QUOTED PASSAGE:
-*-*-
Friday, January 22, 2010

Growing Away


This cold morning, I am listening to sad music and mourning the friendships I have lost. Some of them, I could probably find if I looked hard enough. But most of them are so well hidden in the camouflages of time passage, that we wouldn't see what we once were together even if we crashed into one another on top of our old stomping grounds. Instead we would talk about what has happened since we have become strangers. We would decide that we should meet up soon, but neither person would have the full intention to follow through, to call, to email or even to purposely see that person ever again. We may even avoid one another, simultaneously sneak out opposite side doors of the grocery store we are both in at the same time, ducking like cowards into parked cars, bathroom stalls and pausing trains. Scared of our inability to deal with growing up and growing away.

Perhaps
I am blaming others when really it is all my fault. It was and is my carelessness. I did not put them in safe places. I should have been more organized. If I was more organized, I would not have lost them. But I was busy and when I am busy, my things pig pile in shambled dresser drawers and boxes of unopened bills, bent photos, reread letters, pants that no longer fit, sticky notes and dried flowers. And when too much time goes by and it is warm outside, I clean. This is usually when I decide what to keep and who to throw away. Because the warm sun brings optimism for a new beginning and blinds me from my present lonely middle and my future dwindling end.
-*-*-
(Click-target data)
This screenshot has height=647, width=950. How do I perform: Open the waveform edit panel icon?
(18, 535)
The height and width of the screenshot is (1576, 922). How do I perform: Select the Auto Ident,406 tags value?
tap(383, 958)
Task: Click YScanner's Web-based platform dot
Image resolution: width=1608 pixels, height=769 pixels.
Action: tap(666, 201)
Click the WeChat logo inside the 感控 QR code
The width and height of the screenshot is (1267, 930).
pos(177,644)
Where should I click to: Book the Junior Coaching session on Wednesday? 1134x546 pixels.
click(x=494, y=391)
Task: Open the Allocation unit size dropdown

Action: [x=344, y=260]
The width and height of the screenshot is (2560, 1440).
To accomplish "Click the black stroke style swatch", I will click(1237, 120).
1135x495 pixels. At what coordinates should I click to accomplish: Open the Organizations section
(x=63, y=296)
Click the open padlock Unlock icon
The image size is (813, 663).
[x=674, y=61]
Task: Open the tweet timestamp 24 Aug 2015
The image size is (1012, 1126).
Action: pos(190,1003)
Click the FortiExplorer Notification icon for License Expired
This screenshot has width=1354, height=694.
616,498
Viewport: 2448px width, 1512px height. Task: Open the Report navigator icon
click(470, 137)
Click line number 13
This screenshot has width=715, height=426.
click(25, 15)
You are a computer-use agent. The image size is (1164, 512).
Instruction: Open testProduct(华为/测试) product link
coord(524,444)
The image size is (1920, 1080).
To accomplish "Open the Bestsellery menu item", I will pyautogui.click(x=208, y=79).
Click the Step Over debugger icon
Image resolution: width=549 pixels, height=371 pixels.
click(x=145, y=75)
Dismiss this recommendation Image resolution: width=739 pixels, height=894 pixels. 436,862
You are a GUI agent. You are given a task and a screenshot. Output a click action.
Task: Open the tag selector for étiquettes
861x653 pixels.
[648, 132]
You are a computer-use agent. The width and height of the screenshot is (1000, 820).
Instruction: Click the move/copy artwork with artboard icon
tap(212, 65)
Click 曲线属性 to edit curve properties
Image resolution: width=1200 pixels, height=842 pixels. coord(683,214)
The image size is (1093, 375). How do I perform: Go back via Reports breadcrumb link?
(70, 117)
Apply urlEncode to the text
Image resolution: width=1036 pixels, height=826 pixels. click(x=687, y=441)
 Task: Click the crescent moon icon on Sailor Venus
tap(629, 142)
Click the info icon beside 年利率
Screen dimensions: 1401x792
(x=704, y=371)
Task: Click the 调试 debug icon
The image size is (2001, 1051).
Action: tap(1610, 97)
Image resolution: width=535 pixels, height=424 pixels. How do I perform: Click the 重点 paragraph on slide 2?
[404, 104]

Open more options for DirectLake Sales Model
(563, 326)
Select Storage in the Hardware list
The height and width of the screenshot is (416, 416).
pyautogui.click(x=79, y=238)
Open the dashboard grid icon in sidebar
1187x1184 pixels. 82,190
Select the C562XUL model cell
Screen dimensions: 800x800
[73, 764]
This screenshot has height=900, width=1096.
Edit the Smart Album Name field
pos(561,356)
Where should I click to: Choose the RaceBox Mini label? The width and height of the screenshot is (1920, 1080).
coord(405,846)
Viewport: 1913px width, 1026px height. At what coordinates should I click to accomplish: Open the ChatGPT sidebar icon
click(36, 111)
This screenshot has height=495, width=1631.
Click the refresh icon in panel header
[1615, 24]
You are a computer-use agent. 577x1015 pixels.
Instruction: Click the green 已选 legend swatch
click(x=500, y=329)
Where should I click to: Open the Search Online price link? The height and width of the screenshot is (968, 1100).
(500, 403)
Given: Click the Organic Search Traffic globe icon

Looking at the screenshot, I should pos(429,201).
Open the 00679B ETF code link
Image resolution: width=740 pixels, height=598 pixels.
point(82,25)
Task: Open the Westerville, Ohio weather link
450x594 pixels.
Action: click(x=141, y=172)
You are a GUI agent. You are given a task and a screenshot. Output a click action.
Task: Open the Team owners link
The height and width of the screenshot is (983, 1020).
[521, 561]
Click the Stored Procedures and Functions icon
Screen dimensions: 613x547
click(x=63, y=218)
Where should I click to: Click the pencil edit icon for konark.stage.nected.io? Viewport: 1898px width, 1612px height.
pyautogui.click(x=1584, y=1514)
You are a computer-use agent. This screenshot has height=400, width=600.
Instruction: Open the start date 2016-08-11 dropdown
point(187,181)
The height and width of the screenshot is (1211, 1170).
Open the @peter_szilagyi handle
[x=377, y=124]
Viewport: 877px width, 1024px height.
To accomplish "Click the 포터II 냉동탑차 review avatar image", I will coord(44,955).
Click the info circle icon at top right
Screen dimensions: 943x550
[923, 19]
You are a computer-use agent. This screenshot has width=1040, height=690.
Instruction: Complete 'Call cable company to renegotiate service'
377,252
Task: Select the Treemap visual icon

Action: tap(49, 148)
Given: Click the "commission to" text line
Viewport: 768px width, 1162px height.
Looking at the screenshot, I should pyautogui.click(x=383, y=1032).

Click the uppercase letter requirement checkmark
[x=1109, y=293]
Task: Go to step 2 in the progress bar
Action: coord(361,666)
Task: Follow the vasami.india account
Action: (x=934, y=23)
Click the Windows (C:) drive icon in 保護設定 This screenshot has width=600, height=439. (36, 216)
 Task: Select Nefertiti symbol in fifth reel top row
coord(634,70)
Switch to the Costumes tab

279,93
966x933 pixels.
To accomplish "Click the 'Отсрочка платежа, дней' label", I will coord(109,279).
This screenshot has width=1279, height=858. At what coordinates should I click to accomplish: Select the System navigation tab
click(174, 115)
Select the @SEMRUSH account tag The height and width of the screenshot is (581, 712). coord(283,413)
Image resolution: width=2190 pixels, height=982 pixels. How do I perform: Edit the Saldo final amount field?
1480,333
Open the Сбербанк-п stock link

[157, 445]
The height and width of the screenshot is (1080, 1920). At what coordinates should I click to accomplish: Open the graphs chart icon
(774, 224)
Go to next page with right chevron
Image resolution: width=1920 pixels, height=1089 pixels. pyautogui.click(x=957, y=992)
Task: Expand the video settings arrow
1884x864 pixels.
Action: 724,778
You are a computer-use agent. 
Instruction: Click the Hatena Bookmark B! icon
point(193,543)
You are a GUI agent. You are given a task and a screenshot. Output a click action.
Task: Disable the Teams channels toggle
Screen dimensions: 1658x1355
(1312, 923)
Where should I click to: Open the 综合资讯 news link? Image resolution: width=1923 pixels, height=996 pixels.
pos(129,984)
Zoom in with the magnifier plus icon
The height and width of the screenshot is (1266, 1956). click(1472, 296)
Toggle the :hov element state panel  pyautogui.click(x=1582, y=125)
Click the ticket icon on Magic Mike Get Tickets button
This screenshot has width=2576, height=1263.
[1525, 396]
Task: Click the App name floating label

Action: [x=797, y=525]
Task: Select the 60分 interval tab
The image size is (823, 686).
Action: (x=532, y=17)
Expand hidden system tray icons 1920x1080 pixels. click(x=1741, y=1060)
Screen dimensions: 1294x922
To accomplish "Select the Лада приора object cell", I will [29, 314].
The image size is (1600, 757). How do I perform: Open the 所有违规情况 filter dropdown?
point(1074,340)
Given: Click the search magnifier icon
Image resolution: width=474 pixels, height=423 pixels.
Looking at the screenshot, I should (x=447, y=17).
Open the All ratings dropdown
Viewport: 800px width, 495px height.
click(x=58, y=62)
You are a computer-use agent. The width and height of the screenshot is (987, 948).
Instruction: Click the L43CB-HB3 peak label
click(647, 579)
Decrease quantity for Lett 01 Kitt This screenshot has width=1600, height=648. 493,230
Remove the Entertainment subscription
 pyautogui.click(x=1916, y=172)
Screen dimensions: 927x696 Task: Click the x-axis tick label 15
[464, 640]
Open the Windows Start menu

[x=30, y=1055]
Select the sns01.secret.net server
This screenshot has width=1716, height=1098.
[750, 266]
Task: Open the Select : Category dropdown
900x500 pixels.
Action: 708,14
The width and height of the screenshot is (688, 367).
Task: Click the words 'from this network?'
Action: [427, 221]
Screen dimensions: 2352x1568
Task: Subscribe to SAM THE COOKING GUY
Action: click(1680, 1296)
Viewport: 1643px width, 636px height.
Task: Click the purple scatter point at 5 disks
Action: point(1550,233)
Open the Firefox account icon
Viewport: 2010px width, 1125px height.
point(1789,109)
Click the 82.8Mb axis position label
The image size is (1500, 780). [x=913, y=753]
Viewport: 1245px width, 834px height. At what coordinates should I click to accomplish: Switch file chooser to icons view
-*-*-
WORK INSTRUCTIONS:
1) In the post about lost friendships, list the places the writer imagines ducking into to avoid an old friend.
2) Repeat the post about lost friendships between "This cold morning, I" and "and growing away.", inclusive.
3) Write the next part of the post about lost friendships, picking up after its final sentence.

ANSWERS TO EACH TASK:
1)
- Parked cars
- Bathroom stalls
- Pausing trains

2)
This cold morning, I am listening to sad music and mourning the friendships I have lost. Some of them, I could probably find if I looked hard enough. But most of them are so well hidden in the camouflages of time passage, that we wouldn't see what we once were together even if we crashed into one another on top of our old stomping grounds. Instead we would talk about what has happened since we have become strangers. We would decide that we should meet up soon, but neither person would have the full intention to follow through, to call, to email or even to purposely see that person ever again. We may even avoid one another, simultaneously sneak out opposite side doors of the grocery store we are both in at the same time, ducking like cowards into parked cars, bathroom stalls and pausing trains. Scared of our inability to deal with growing up and growing away.

3)
Life is like a box of chocolates, Tom Hanks once poignantly pointed out on a park bench in an Oscar winning performance, you never know what you're going to get. A sugar rush. An explosion of drippy raspberry filling. Five pounds clinging desperately to your hips. A sharp tooth ache. A momentary distraction that can quiet city traffic and even the nightly news. But it isn't only what you get that matters. It is how well you preserve and savor the good chocolates (the ones with coconut or peanuts or caramel). Freeze them. You can freeze them. Or you can just eat them more slowly. I had never thought to freeze anything because I had always eaten everything too fast. I'd barely chew, let alone enjoy the comfort of a mouth full of sugar and cacao.


I'm going to get organized. Figuratively organized (my actual dresser will never keep my clothes folded past laundry day). I'll keep in touch with everyone. Never lose another friend to Time.




What am I saying? I am a clumsy, lazy mess. I won't do that.


I'll take smaller bites. That's what I'll do. Enjoy whatever piece of sweetness I have melting between my fingers at the moment.

Yeah, I can do that.

3 comments:

  1. Rachel, your writings always make me think. Thank you.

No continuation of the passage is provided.